Aus einer Antwort auf den Text "Prioritäten.

Nachbetrachtungen zur Liebknecht-Luxemburg-Ehrung 2008"

 

In der Erwiderung des Berliner Landesvorsitzenden Dr. Klaus Lederer an Sahra Wagenknecht, Ellen Brombacher, Thomas Hecker, Jürgen Herold und Friedrich Rabe vom 21. Januar 2008 heißt es unter anderem:

Wenn wir uns darin einig sind, daß uns – wie Ihr schreibt – all diejenigen Sozialistinnen und Sozialisten, Kommunistinnen und Kommunisten schmerzen, "die in der Stalinära Willkür und Verbrechen zum Opfer fielen", die "unter Stalin unschuldig Umgekommenen und Repressierten", dann müssen wir auch die Frage beantworten, wen wir meinen, wenn wir von "schuldig Umgekommenen" sprechen. Was ist mit denen, die der "Orgie der Gewalt"(1) im Bürgerkrieg zum Opfer gefallen sind? Was ist mit denen, die von den Bolschewiki geopfert wurden, weil diese zwar Menschen von hohem Idealismus waren, aber eben auch "intolerant", "nicht willig und nicht fähig, eine Bündnispolitik zu betreiben"? Was ist mit den Millionen Hungertoten im Ergebnis der Zwangskollektivierung, deren "Zielsetzung eine ganz andere war, nämlich die absolute Ausweitung des Machtmonopols der Partei, das hieß jetzt der Parteiführung und das hieß Stalins in Hinblick auf Eigentum, auf Ideologie, auf Politik usw."? "Schritt für Schritt verkam ihre Partei zu einer hierarchischen Befehlsmaschine; der von ihnen geschaffene Sowjetstaat entartete zu einem gewaltigen Terrorinstrument.
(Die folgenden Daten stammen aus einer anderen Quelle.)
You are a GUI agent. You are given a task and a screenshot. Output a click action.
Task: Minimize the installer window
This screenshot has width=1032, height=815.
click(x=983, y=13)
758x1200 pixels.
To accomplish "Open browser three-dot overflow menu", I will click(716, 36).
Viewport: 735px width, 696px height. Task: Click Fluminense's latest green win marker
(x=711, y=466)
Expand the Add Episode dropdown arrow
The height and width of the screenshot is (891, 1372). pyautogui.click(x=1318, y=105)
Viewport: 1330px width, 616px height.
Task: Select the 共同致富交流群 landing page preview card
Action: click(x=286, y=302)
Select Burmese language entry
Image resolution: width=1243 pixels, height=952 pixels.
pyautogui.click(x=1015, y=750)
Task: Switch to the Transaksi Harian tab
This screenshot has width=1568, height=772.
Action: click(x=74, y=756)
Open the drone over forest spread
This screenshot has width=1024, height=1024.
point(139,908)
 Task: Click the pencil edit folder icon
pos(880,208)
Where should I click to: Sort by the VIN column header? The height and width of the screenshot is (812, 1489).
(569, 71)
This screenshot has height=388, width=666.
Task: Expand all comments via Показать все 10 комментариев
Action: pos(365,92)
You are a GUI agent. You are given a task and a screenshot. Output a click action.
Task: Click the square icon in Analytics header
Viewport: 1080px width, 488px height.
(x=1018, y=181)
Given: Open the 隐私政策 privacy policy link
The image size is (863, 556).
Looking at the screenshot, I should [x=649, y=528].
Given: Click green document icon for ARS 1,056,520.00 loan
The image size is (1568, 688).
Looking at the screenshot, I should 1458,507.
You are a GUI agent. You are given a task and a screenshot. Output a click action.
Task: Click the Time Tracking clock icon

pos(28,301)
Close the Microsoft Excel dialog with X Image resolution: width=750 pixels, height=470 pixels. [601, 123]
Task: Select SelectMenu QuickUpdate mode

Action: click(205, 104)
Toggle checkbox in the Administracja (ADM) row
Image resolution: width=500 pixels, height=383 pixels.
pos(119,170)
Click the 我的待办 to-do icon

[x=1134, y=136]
Der mit roten Fahnen geschmückte Moloch des Stalinismus vernichtete millionenfach unschuldiges Leben. Nach jahrzehntelanger Verfolgung des menschlichen Denkens ging die Gesellschaft schließlich ihres wichtigsten Selbstbehauptungsmittels verlustig: ihrer Reformfähigkeit."(2) Dazu müssen wir uns verhalten.

Und das hörte ja mit Stalins Tod nicht auf. Was ist mit denen, die auch in der DDR und anderen realsozialistischen Ländern unter der allwissenden und alles entscheidenden Diktatur der führenden Partei zu leiden hatten? Um es erneut mit Wolfgang Ruge zu sagen: "Parteiabweichende Produkte menschlichen Denkens wurden (...) unter Kuratel gestellt. Schon Kindergarten und Schule brachten den Heranwachsenden bei, daß nicht aus der Reihe getanzt und gedacht werden durfte. Eine der Aufgaben des höheren Bildungswesens bestand darin, den Wissensdurstigen einen Großteil der von Generationen erarbeiteten Ideen vorzuenthalten. Wer sich trotzdem den Funken ungezügelter Inspiration zu bewahren vermochte, wurde mundtot gemacht oder (faktisch zum Nutzen des alternativen Systems) des Landes verwiesen."(3) Wer hat das Monopol darauf zu entscheiden – und was sind die Kriterien hierfür? –, wen die Maschinerie der Parteibürokratie "zu Recht" zermahlen hat? Es bleibt unsere Pflicht, so schmerzlich es ist, uns mit diesem dunklen Teil unserer Geschichte offen auseinanderzusetzen.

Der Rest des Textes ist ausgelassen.